══ BRANO DA LEGGERE

Le mafie in giacca e cravatta: il Nord e la globalizzazione della criminalità organizzata


«E ora vorrei vedere i visi, ascoltare le parole di chi per decenni ha nascosto la testa nella sabbia, ha fatto finta di niente, ha permesso che il Nord diventasse parte fondamentale dell’economia mafiosa. E chiedere: perché?»

Si conclude così l’intervento di Roberto Saviano La maschera caduta su Repubblica del 1° dicembre 2011, seguìto alla sentenza del Tribunale di Milano del 19 novembre scorso: sedici mesi per arrivare al primo grado di uno dei processi di ‘ndrangheta p iùgrandi e complessi nella storia giudiziaria italiana. Un anno e mezzo dopo il maxi blitz del 13 luglio 2010 sull’asse Calabria-Lombardia, il processo Infinito – andato alla sbarra nel gennaio 2011 – ha raggiunto il traguardo: 110 condanne.

Le indagini dell’estate scorsa hanno aperto analogo squarcio nei loschi affari tra una certa Calabria e pezzi di Liguria e Piemonte: ad Alessandria è stato arrestato il Presidente della commissione territorio del comune; a Leinì, in provincia di Torino, due sindaci chiedevano voti in cambio del permesso di costruire; nella Riviera dei Fiori la giunta del comune di Bordighera è stata sciolta per mafia.

Queste operazioni, come molte altre, costituiscono un’ulteriore conferma della necessità di tenere gli occhi ben aperti sul territorio, sensibilizzando la cittadinanza sulla capacità della ‘ndrangheta di radicarsi ovunque. La capacità delle ‘ndrine di operare si manifesta in modo strutturato, riproponendo l’organizzazione classica dei paesi di origine con i quali gli uomini del sodalizio criminale mantengono rapporti e relazioni.

════

COMPLETA QUANTO SEGUE:
(a) Stampa la parte del brano sulle mafie al Nord compresa tra «Le indagini dell’estate» e «rapporti e relazioni.», estremi inclusi.
(b) Rispondi a queste domande sul brano sulle mafie al Nord:
(i) In che data è scattato il maxi blitz sull'asse Calabria-Lombardia?
(ii) Quante condanne ha prodotto il processo Infinito?
(iii) In quale comune della Riviera dei Fiori la giunta è stata sciolta per mafia?
(c) Come prosegue il brano sulle mafie al Nord? Scrivine il seguito, partendo subito dopo l'ultima frase riportata.

══ INFORMAZIONI ESTRATTE

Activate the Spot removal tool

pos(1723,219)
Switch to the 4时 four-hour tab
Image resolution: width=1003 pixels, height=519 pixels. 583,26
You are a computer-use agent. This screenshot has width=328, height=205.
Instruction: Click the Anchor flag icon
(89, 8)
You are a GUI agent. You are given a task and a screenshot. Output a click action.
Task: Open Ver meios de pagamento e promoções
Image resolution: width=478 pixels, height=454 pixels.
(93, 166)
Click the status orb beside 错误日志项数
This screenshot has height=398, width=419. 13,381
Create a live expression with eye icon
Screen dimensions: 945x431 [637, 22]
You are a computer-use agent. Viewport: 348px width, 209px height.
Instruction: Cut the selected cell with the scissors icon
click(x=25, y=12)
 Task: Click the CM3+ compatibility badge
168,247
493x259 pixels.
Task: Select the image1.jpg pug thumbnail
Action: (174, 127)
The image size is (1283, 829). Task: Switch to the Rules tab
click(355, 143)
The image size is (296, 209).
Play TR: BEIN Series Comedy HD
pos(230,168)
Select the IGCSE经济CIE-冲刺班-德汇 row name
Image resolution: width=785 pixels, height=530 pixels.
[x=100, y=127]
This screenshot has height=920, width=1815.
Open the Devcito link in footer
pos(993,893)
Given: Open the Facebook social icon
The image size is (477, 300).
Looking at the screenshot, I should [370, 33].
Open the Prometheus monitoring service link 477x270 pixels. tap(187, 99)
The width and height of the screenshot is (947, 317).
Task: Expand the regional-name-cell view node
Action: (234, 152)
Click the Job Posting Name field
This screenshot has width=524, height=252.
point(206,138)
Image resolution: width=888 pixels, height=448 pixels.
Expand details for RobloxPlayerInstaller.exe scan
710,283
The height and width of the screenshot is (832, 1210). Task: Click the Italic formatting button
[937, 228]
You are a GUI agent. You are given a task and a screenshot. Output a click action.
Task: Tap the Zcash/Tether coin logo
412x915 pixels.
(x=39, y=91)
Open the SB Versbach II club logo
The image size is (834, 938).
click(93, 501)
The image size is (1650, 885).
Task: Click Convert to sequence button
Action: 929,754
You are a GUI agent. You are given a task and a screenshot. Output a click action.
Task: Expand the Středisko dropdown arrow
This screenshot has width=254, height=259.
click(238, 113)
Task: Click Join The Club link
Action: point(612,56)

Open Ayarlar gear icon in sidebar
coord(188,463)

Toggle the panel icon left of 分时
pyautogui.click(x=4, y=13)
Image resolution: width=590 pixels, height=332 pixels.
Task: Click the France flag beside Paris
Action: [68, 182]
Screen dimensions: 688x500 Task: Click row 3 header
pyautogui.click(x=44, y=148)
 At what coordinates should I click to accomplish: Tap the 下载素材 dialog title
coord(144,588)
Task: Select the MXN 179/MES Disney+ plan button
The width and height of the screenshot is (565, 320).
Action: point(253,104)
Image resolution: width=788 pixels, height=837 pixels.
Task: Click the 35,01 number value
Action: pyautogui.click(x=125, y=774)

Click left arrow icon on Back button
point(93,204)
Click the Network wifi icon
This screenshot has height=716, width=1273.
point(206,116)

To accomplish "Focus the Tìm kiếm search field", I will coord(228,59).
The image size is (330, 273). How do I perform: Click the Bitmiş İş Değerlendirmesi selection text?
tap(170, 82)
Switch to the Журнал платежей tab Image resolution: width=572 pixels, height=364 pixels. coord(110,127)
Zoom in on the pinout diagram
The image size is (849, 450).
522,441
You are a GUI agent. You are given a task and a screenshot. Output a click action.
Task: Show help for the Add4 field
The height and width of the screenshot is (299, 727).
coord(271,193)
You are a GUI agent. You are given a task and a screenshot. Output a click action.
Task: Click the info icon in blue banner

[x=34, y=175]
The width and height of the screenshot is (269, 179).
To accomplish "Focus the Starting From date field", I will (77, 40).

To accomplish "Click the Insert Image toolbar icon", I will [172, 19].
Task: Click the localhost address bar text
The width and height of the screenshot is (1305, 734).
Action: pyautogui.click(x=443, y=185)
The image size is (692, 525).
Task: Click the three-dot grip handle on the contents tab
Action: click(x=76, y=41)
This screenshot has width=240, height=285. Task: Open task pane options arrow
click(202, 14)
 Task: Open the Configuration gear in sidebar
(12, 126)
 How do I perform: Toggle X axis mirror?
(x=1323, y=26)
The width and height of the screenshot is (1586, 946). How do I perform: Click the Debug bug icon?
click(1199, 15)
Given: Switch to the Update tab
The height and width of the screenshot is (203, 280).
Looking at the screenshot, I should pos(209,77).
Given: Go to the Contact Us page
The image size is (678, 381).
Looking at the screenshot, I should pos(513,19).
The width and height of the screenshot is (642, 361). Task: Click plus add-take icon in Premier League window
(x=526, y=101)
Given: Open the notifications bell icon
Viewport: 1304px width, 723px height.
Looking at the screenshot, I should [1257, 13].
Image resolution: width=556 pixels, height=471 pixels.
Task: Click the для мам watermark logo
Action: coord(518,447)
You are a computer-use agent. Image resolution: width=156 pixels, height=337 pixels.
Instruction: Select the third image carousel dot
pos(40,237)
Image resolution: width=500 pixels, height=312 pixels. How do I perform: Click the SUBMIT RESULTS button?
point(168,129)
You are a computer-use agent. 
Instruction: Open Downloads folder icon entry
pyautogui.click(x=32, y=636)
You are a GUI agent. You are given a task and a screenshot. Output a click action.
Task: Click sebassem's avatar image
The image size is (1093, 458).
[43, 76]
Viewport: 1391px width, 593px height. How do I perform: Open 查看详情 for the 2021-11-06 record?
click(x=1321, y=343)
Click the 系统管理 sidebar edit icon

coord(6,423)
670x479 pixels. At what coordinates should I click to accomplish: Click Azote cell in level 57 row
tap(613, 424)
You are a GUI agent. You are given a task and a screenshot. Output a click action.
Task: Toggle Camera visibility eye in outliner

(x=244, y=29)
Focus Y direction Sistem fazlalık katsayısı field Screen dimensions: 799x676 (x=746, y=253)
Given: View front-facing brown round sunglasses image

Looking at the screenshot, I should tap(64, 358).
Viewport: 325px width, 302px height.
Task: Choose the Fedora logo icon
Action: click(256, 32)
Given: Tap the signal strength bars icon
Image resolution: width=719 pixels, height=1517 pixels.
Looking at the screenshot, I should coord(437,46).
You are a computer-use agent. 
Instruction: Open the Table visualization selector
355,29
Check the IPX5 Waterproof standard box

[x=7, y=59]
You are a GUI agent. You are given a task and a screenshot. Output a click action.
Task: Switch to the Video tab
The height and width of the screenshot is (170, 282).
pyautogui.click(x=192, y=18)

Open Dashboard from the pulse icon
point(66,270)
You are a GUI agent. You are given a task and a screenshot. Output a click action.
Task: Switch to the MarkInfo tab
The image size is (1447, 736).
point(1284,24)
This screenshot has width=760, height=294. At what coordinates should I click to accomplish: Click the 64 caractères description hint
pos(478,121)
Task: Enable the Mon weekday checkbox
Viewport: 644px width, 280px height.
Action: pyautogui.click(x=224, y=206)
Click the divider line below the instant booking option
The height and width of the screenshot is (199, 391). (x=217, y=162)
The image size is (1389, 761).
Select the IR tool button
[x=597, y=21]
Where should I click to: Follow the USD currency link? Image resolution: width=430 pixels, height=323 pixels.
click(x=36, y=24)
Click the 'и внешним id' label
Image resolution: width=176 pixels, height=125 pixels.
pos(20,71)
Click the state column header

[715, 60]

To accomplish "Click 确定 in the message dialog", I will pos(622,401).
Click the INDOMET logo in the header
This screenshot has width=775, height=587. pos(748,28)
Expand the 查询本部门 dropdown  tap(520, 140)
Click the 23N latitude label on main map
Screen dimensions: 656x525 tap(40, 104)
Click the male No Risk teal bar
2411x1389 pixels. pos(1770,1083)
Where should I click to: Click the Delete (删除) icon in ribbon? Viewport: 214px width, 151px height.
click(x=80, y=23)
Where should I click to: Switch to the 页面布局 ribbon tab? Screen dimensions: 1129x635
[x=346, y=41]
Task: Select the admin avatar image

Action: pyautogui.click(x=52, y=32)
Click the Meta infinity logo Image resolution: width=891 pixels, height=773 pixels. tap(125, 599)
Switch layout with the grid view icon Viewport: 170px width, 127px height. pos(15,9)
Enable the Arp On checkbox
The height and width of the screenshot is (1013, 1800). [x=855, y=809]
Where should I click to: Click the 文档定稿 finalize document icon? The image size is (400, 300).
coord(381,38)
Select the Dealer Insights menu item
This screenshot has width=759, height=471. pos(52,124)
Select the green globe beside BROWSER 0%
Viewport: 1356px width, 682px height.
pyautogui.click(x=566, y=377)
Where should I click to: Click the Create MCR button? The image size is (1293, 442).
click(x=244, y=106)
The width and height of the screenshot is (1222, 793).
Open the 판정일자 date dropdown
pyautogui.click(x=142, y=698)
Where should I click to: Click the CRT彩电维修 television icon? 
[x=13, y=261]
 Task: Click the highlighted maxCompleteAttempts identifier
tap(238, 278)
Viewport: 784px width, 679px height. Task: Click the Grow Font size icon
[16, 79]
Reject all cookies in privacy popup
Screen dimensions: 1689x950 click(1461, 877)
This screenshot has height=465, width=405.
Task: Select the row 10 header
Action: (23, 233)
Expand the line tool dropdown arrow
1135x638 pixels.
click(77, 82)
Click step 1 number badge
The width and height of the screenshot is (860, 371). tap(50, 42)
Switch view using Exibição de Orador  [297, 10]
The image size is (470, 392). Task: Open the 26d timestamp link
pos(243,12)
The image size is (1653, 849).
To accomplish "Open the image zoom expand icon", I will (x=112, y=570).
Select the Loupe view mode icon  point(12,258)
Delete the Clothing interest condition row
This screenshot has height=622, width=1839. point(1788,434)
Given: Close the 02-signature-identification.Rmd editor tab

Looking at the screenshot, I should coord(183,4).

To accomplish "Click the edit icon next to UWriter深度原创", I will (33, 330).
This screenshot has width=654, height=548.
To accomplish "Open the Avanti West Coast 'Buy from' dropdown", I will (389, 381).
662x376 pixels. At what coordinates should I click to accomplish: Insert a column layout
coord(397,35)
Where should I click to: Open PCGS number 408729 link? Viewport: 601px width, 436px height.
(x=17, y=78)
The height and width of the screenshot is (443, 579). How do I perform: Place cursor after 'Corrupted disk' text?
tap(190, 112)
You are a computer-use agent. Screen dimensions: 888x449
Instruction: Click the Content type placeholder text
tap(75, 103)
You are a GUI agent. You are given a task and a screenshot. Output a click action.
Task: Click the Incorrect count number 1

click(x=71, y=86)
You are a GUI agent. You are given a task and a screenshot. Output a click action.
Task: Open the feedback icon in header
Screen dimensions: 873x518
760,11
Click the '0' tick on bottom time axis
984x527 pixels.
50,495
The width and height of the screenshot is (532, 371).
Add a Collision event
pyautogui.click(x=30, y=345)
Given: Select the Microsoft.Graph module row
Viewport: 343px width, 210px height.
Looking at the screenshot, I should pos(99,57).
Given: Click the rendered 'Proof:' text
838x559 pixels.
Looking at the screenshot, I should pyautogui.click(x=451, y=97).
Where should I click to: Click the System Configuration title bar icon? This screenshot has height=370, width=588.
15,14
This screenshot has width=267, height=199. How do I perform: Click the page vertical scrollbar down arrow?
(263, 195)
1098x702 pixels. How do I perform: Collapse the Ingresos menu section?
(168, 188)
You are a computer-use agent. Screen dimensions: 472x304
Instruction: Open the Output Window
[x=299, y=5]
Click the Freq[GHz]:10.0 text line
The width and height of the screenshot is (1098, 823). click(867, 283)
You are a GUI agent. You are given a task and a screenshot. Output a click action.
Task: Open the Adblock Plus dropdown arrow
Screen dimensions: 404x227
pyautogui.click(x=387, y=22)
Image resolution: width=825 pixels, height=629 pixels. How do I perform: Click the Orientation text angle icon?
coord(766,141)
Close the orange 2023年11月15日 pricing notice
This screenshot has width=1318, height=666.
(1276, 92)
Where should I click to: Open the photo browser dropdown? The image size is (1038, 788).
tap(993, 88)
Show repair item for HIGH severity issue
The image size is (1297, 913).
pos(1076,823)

════

SOLUZIONI DEGLI ESERCIZI:
(a)
Le indagini dell’estate scorsa hanno aperto analogo squarcio nei loschi affari tra una certa Calabria e pezzi di Liguria e Piemonte: ad Alessandria è stato arrestato il Presidente della commissione territorio del comune; a Leinì, in provincia di Torino, due sindaci chiedevano voti in cambio del permesso di costruire; nella Riviera dei Fiori la giunta del comune di Bordighera è stata sciolta per mafia.

Queste operazioni, come molte altre, costituiscono un’ulteriore conferma della necessità di tenere gli occhi ben aperti sul territorio, sensibilizzando la cittadinanza sulla capacità della ‘ndrangheta di radicarsi ovunque. La capacità delle ‘ndrine di operare si manifesta in modo strutturato, riproponendo l’organizzazione classica dei paesi di origine con i quali gli uomini del sodalizio criminale mantengono rapporti e relazioni.

(b)
(i) Il 13 luglio 2010.
(ii) 110 condanne.
(iii) Bordighera.

(c)
Giulio Cavalli, nel 2010, ha presentato A cento passi dal Duomo. Lo spettacolo, scritto in collaborazione con Gianni Barbacetto, direttore di Omicron, ha inizio con l’assordante silenzio milanese che ha accompagnato l’omicidio di Giorgio Ambrosoli. Il capoluogo lombardo non percepisce i nuovi mafiosi in giacca e cravatt: non solo i cittadini non avvertono la gravità della situazione, ma anche la politica sembra sottovalutarne la diffusione e la potenza economica. E potrebbe essere proprio il potere economico ad accompagnare la criminalità organizzata alle porte dell’Expo 2015.

È proprio questa l’essenza della mafia al Nord: la collusione con la politica e la grande capacità di infiltrarsi nei gangli di potere. Come nel profondo Sud, come a Gomorra. Un gioco velenoso di relazioni pericolose, con imprenditoria e politica in primo piano. Il pm Antimafia Vincenzo Macrì nel 2008 ha affermato che «Milano è la vera capitale della ‘ndrangheta e, tuttavia, la politica sembra non accorgersene».

La novità oggi è che si parla di Piemonte, Liguria ed Emilia-Romagna, non solo di Lombardia. Giovanni Tizian non ha ancora trent’anni, è un giornalista precario della Gazzetta di Modena e da un mese vive sotto scorta perché il crimine organizzato vuole la sua testa: la ’ndrangheta non ha gradito le sue inchieste (come quella su Reggio Emilia per Narcomafie) e soprattutto il suo Gotica, libro dedicato alla penetrazione delle mafie al Nord.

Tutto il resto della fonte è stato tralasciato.